JeeNode development platform

It is basically a nice compact layout for an Atmel Atmega 328 with a wireless module.  Fully compatible with the Arduino IDE.  The JeeNode is available in kit form, but also all schematics and CAD files are available to download. It looks like they are mainly using it for home monitoring and control.  So far we’ve seen them put a temp sensor, power metering, and IR LED modules on their flickr set.

Comments

  1. Simmers says:

    What about just using a Zigbit module? They’re basically ATMEGA chips with a built-in Zigbee radio + AMP. In the UK they cost about £25 from Farnell. Maybe this JeeNode is cheaper?

  2. salsa says:

    A JeeNode (kit) costs €17.50, which is under £16– crazy cheap! ZigBee is fantastic, but too expensive for many microcontroller projects, thought the ZigBit module really brings down the price by integrating it with the controller. Wish I could find availability in the US though; min. quantity 122 at Mouser! Anyway the JeeNode comes preloaded with the Arduino bootloader, so… er [ducking].

  3. Simmers says:

    @salsa

    Have you tried DigiKey? They seem to stock Zigbit stuff at a fairly reasonable price:

    http://search.digikey.com/scripts/DkSearch/dksus.dll?Cat=3539948&k=zigbit

    My Zigbit module arrived from Farnell yesterday, but I’m too scared to open it because its shipped in like 20 layers of ESD packaging!

  4. Cynyr says:

    Am i reading http://news.jeelabs.org/docs/JN4%20pinout.png Correctly? 4 DIO pins and 4 AIO pins? and no PWM? Here I was hoping for a good base to build an RC car on (yes i know RC car kits are available, but i wanted to build a mini car, not assemble some plastic)

  5. Simmers says:

    @Cynyr

    If you want IO, the ATMEGA644P is the way to go. Check out the Sanguino project. The ATMEGA644P gives you two serial lines, which means you can hook up any radio transceiver in addition to a GPS unit or other serial device without having to use SoftwareSerial. Win!

  6. Seanstoppable says:

    @Cynyr

    Certainly fewer ports overall. However, if you look at the full documentation at http://jeefiles.equi4.com/JeeNode-v4.pdf it says that two of the 4 DIO pins allow PWM.
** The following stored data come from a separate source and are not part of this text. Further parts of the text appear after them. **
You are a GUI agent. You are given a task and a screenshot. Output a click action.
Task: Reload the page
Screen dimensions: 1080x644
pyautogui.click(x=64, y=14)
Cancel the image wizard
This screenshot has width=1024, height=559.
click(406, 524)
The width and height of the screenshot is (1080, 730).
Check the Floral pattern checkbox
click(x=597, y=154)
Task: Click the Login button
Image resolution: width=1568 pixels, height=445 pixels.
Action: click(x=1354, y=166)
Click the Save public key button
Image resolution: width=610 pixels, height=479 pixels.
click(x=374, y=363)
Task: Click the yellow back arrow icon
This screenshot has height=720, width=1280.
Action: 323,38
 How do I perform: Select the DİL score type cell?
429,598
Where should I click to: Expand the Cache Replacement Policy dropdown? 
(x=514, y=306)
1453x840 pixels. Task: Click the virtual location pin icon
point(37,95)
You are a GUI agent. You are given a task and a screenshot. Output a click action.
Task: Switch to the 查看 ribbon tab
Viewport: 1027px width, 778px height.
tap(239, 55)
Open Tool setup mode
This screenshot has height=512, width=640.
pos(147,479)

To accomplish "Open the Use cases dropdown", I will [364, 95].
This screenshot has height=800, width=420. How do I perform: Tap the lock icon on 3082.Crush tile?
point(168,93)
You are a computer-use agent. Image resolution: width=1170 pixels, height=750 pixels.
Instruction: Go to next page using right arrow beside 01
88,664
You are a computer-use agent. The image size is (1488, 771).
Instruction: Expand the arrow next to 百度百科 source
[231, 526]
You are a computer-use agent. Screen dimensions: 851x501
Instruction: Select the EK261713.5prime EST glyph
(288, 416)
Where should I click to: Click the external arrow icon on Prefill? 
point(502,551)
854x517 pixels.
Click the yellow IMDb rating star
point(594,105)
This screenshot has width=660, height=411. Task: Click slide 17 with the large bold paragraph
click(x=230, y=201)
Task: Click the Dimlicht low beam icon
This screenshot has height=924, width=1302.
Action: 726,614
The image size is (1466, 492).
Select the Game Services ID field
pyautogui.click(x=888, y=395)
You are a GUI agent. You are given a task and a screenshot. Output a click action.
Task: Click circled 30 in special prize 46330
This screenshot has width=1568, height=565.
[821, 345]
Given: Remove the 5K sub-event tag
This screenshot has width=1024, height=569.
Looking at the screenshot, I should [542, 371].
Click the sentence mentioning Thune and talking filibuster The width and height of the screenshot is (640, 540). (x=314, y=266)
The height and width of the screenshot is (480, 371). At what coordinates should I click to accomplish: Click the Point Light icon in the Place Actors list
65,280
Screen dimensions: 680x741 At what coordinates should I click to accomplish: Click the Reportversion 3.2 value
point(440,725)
    If you want a small form factor on the arduino platform, but more pins, you could always pick up an Arduino Pro Mini (or a Sanguino as Simmers suggested) and a wireless module and make your own.

  7. bdwong says:

    @salsa

    I got mine at Modern Device they are the US supplier for Jee boards.

    http://www.moderndevice.com/products/jeenode-kit

  8. Cynyr says:

    @Simmers

    That looks interesting, thats alot of extra IO.

    @Seanstoppable

    ahh, I didn’t look at the pdf, too much extra work on chromium on linux.

    I found http://store.gravitech.us/arna30wiatp.html a while back, it’s a 328 with the ardunio bootlooder, in a small package. definitely not a self build, but small and retains the usb port and fits in a breadboard.

  9. salsa says:

    @Cynyr (and everyone), of the 18 normally available Arduino pins, JeeNode only uses five for the RFM12B interface– D2 and D10-D13. Ports 1-4 each have 2 pins, plus they share D3 (also PWM), so that’s 9, plus two each via the I2C (A4, A5) and SPI (D8, D9) headers: 13 pins are available, plus TX and RX.

  10. theb says:

    Anyone know if these work with the US model (915 MHz) of the TI Chronos watches?

  11. bdwong says:

    @theb

    The RFM12 can transmit and receive on the 433MHz, 868MHz, and 915MHz using the software included on the ATMEGA. I don’t know anything about the TI watches.

  12. anthonyn says:

    you really need a pair to justify the wirelesss.
    What else can you talk to?

  13. el9399 says:

    really like it,, can be remove a circuit but we make repair system by incoders…

  14. Ron says:

    @anthonyn
    Modern Devices also carries a JeeLink, essentially a stripped down Jeelink with USB and a large flash memory (for when the computer crashes). Modern Devices is having trouble delivering at the moment.

    @Cynyr
    The “IRQ” pin is PWM pin 3, the downside is its repeated on all 4 “ports”. I didnt look where the other 3 go, as I only needed 3 at that moment.

    I’m the one working with them, thats my picture up there. Jean Claude (the originator) has done much more, and I’m following in his footsteps.

  15. Ron says:

    @Cynyr..

    Forgot to mention, those are just the pins conveniently broken out and put on receptacles. You can get at the others, they are brought to pads and you can also tack solder directly to the 328. Its essentially an Arduino, on a thin board with different terminations.